_Consigne_
Reprenez mot pour mot le passage de l'entretien avec Alain Gallopin qui va de « On a surtout » jusqu'à « larme à l’œil. » inclus.

_Texte choisi_

++++++

Alain Gallopin

Alain, quel goût avait le champagne américain hier soir après la victoire d’étape de Jens Voigt au Tour du Colorado ?
On a surtout pris un bon vin rouge, un Malbec d’Argentine, que j’aime beaucoup. Cette victoire de Jens signifie beaucoup. C’est un phénomène ! Il faut être fort dans la tête, mais aussi avoir les jambes, ça va avec. Je lui ai dit en début d’année, « tu n’as pas gagné l’année passée, mais cette année j’aimerais que tu en gagnes une, et une belle, et qu’on la gagne ensemble ». Hier j’étais ému, j’en avais la larme à l’œil.

Comment fonctionne-t-il sur une échappée comme ça ?
Pas du tout au SRM ou autres. C’est Lars Michaelsen qui était derrière lui hier, toute la journée. Au début, Lars m’a dit : « si je suis un directeur sportif normal, je lui dis d’arrêter tout de suite ». Je lui ai répondu, tu peux essayer, d’autres ont essayé avant toi, mais laisse-le surtout faire.

Comment avez-vous géré cette échappée, avec les poursuivants à seize derrière lui puis le peloton en entier ?

++++++

_Jeu de données_

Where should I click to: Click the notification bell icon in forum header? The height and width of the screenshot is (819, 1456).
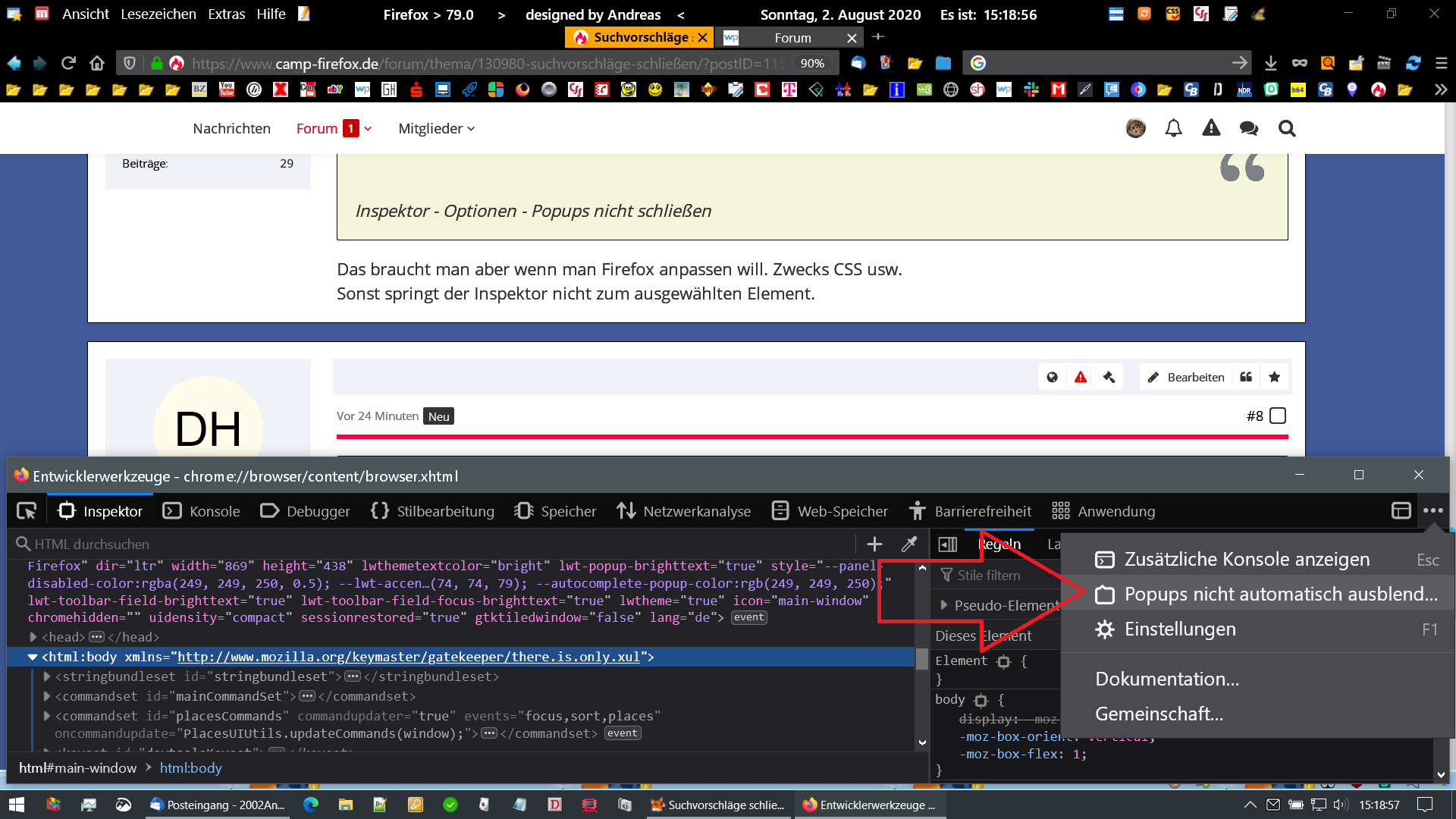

++++++

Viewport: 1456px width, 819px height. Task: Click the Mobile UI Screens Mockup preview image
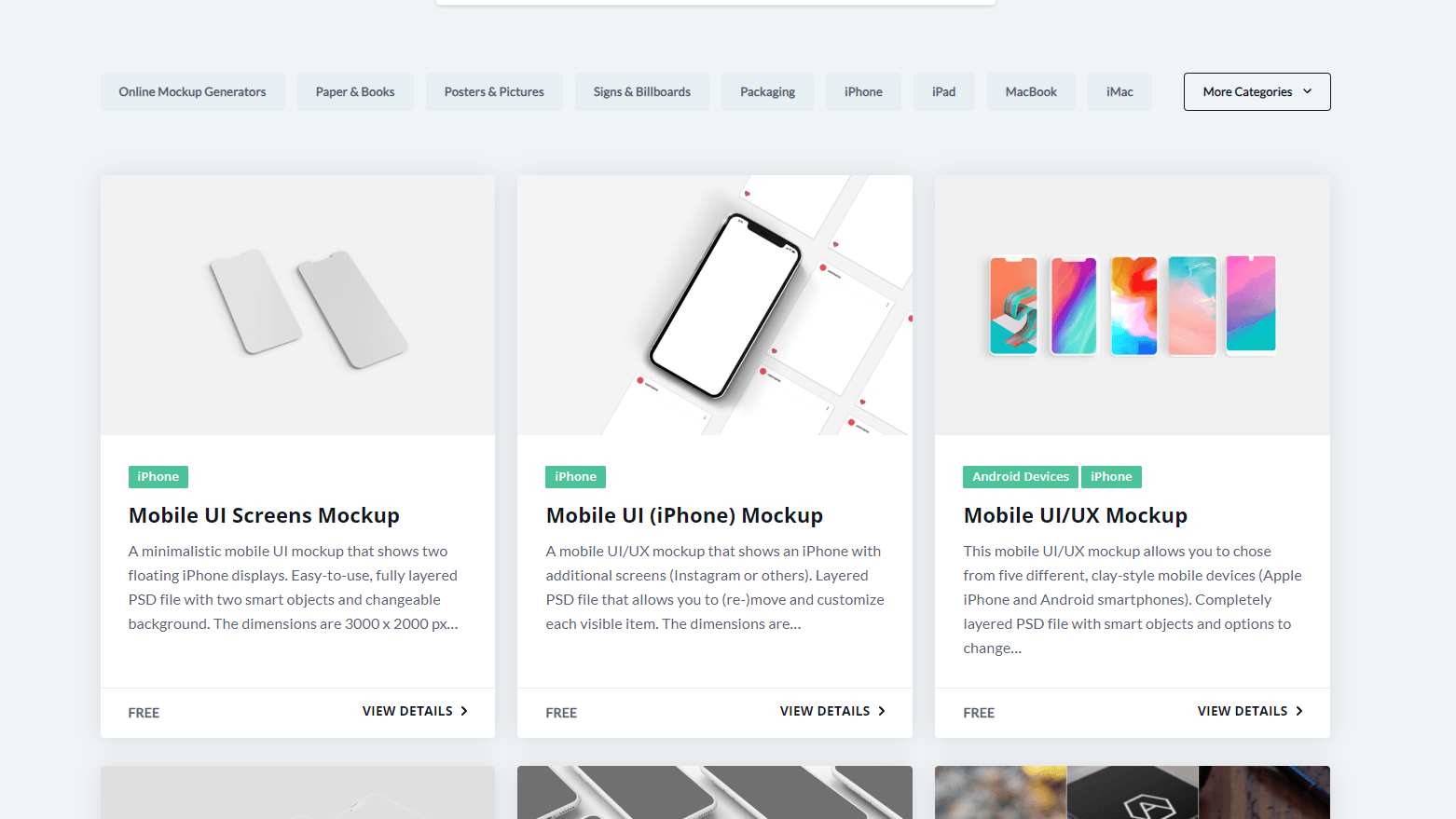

++++++

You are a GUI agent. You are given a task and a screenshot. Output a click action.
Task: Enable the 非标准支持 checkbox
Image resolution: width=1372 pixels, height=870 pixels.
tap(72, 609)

++++++

_Résultat ci-dessous_
On a surtout pris un bon vin rouge, un Malbec d’Argentine, que j’aime beaucoup. Cette victoire de Jens signifie beaucoup. C’est un phénomène ! Il faut être fort dans la tête, mais aussi avoir les jambes, ça va avec. Je lui ai dit en début d’année, « tu n’as pas gagné l’année passée, mais cette année j’aimerais que tu en gagnes une, et une belle, et qu’on la gagne ensemble ». Hier j’étais ému, j’en avais la larme à l’œil.